With regard to assessment of the compensable injury alone, the carrier argues that the designated doctor’s report makes no reference to previously assigned impairments to the claimant’s whole body despite the fact that claimant stated at the hearing the these reports had been provided to the designated and other doctors. A somewhat related argument is carrier’s second point of error, which concerns the hearing officer’s excluding from evidence certain medical records documenting such prior injuries, conditions, and impairment. We have previously held that an impairment rating under Articles 8308-4.24 and 4.26 is rendered based upon the physical condition of the claimant resulting from the compensable injury at the point that he reaches MMI. Texas Workers’ Compensation Commission Appeal No. 92394, decided September 17, 1992. That opinion determined that another statutory provision, Article 8308-4.30, allows a carrier to request the Commission to order a reduction of impairment or supplemental income benefits equal to the proportion of a documental impairment that resulted from earlier compensable injuries, and that the procedure allows reduction of the benefit and not the rating. The carrier may wish to invoke the provisions of Article 8308-4.30 at some point in the future, after an impairment rating has actually been determined. At that point, it may be that the medical records from the prior injuries would be relevant. For purposes of our review, it appears that all the appropriate records were supplied to the designated doctor. Without more, we are unwilling to conclude that Dr. P’s impairment rating was not based “on the compensable injury alone.” Likewise, for the foregoing reasons, it was not error for the hearing officer to exclude records of the claimant’s prior injuries.

Based on all the foregoing, we reverse the decision and order of the hearing officer and remand to provide the Commission with the opportunity to allow the designated doctor to certify MMI, to confirm whether he used the statutorily prescribed version of the AMA Guides in determining impairment, and to take such other steps as the hearing officer deems necessary, including the development of additional evidence as appropriate. Pending resolution of the remand, a final decision has not been made in this case.

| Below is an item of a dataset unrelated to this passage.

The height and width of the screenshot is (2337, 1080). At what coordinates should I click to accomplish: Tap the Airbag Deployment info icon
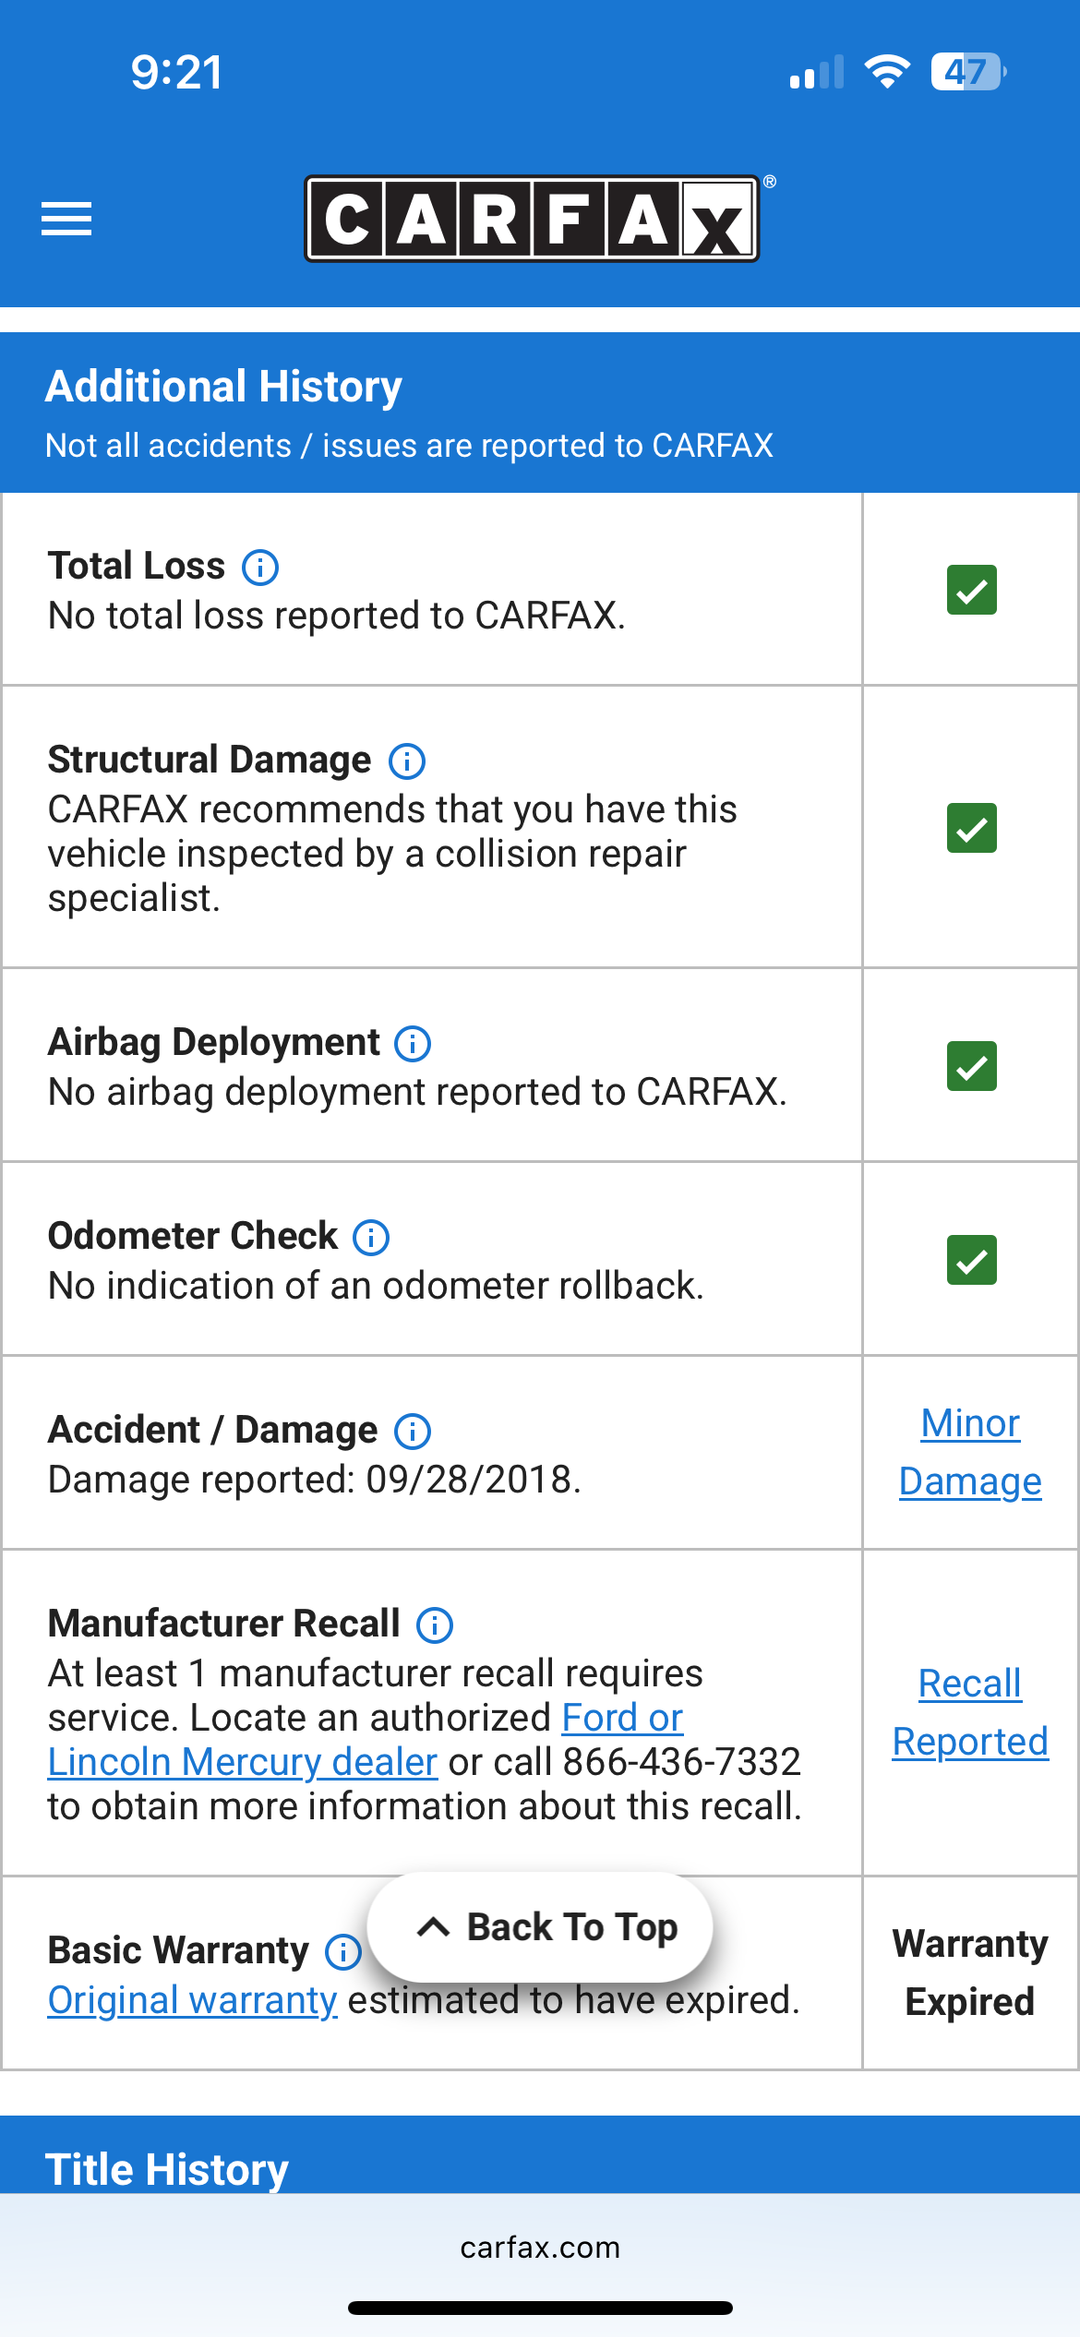pos(412,1043)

Lynda H. Nesenholtz – Appeals Judge

CONCUR:

Philip F. O’Neill – Appeals Judge

Thomas A. Knapp – Appeals Judge

  1. It was not clear from the record what Dr. B’s status was. Claimant said he was a designated doctor, while carrier said Dr. B examined claimant under an Article 8308-4.16 order.
  2. Apparently the hearing officer did not conclude, and the carrier did not contend, that Dr. P’s notation with regard to MMI on the TWCC-61 stood for an MMI determination. We would agree, in that this panel has held that the proper form for certifying MMI is the TWCC-69, and that an anticipated date of MMI is not a statement that MMI has been reached. See Texas Workers’ Compensation Commission Appeal No. 92127, decided May 15, 1992; and Texas Workers’ Compensation Commission Appeal No. 92198, decided July 3, 1992.